→ Work instruction
Repeat every entry word for word; omit all pictures.

** Opening Recorded data block **

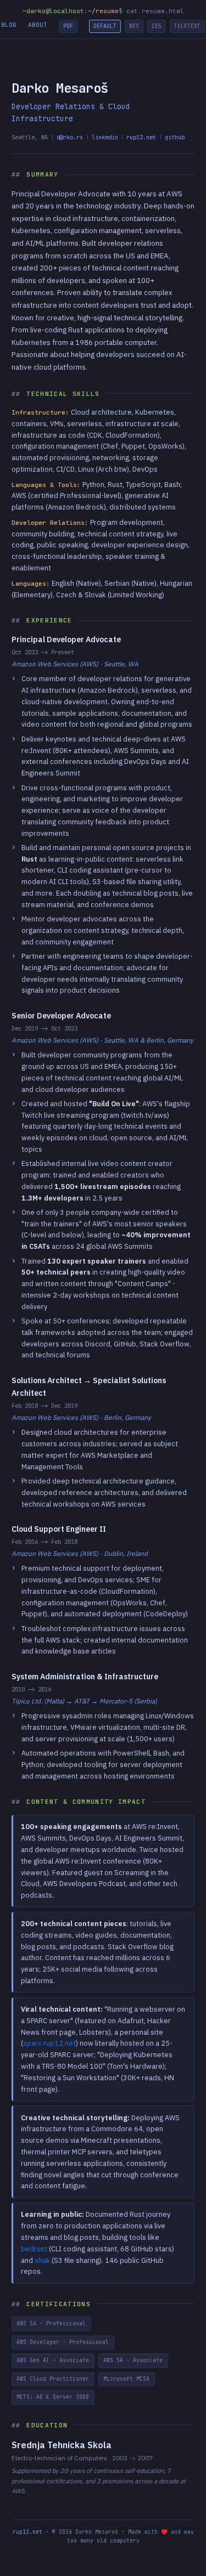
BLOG (8, 25)
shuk (42, 2260)
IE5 (157, 26)
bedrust (34, 2248)
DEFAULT (104, 26)
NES (134, 26)
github (175, 137)
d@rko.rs (70, 137)
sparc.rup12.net (49, 2043)
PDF (68, 26)
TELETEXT (187, 26)
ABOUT (37, 25)
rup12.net (141, 137)
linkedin (105, 137)
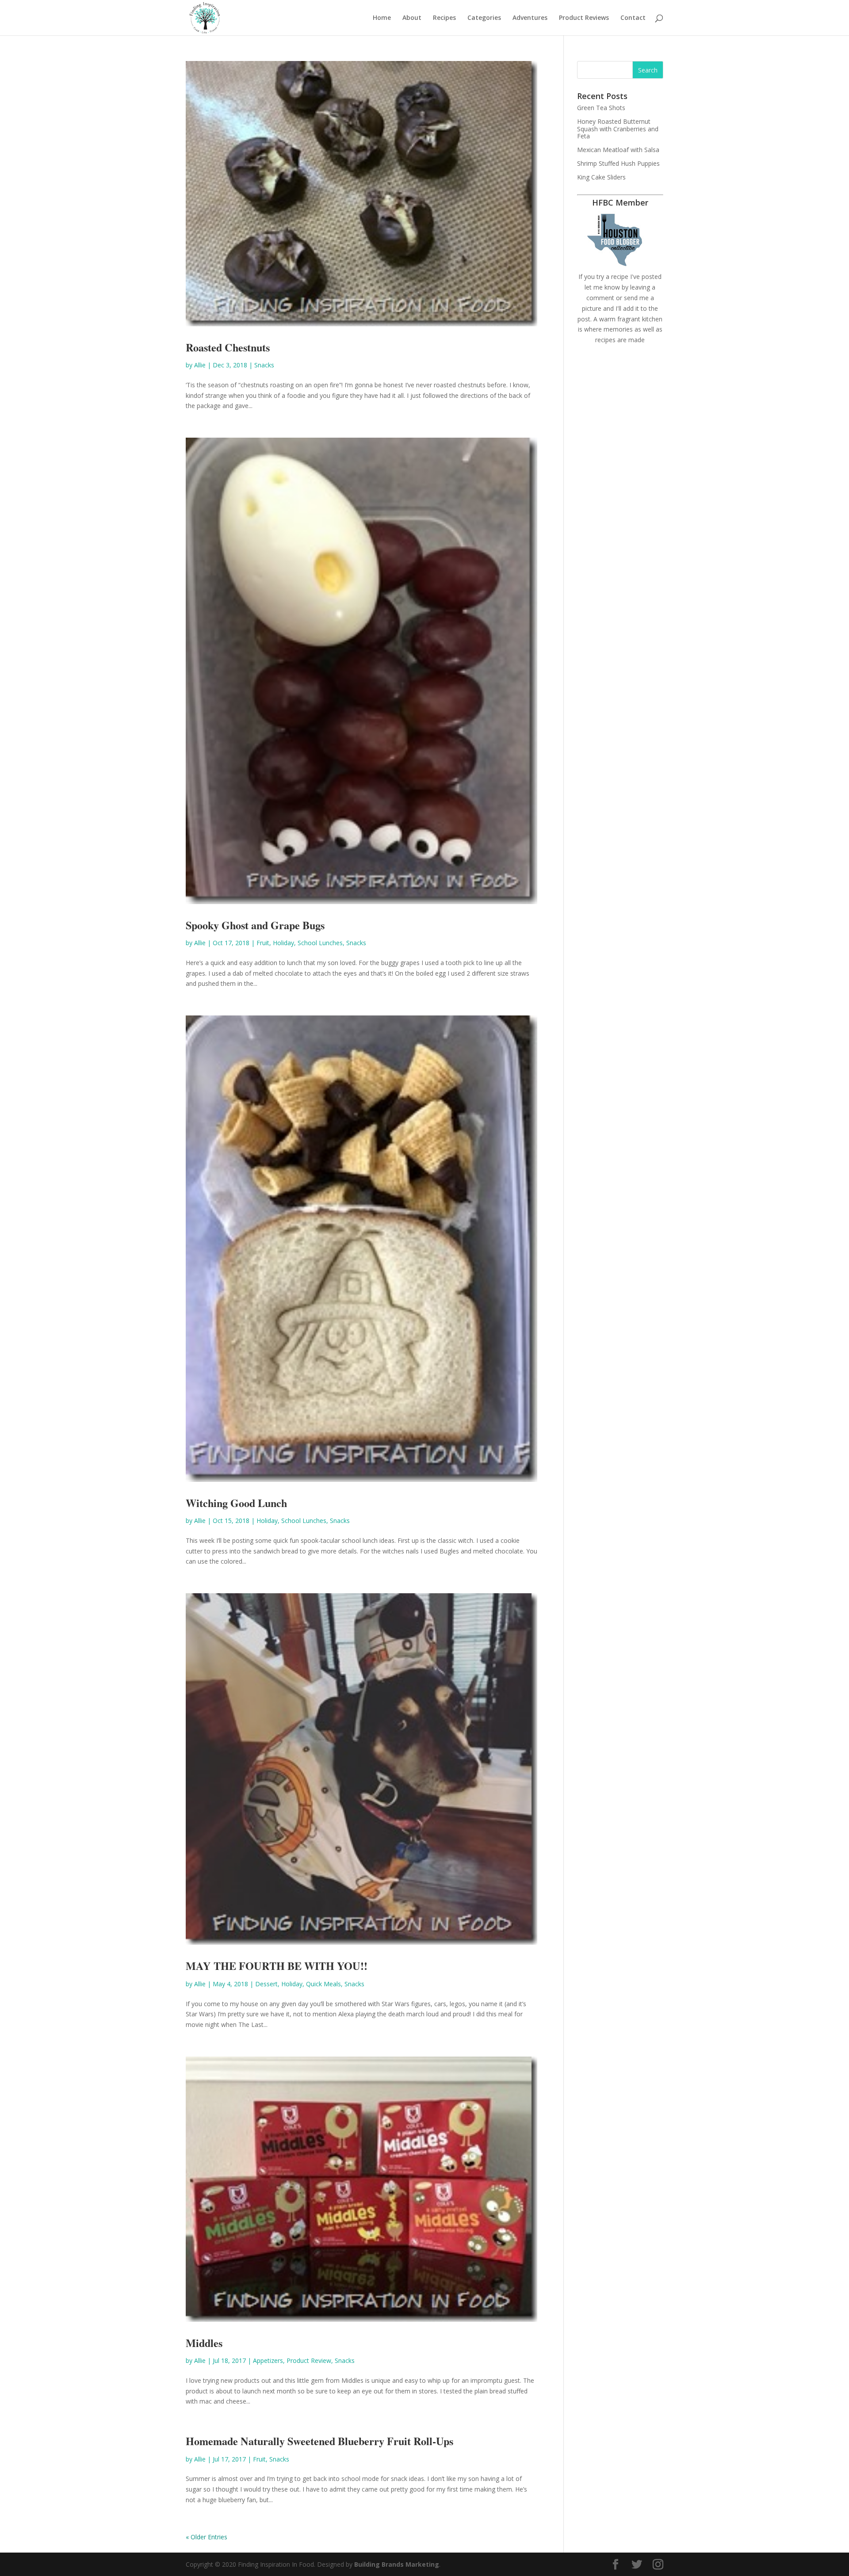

** Closing Recorded data block **

→ Result
BLOG (8, 25)
shuk (42, 2260)
IE5 (157, 26)
bedrust (34, 2248)
DEFAULT (104, 26)
NES (134, 26)
github (175, 137)
d@rko.rs (70, 137)
sparc.rup12.net (49, 2043)
PDF (68, 26)
TELETEXT (187, 26)
ABOUT (37, 25)
rup12.net (141, 137)
linkedin (105, 137)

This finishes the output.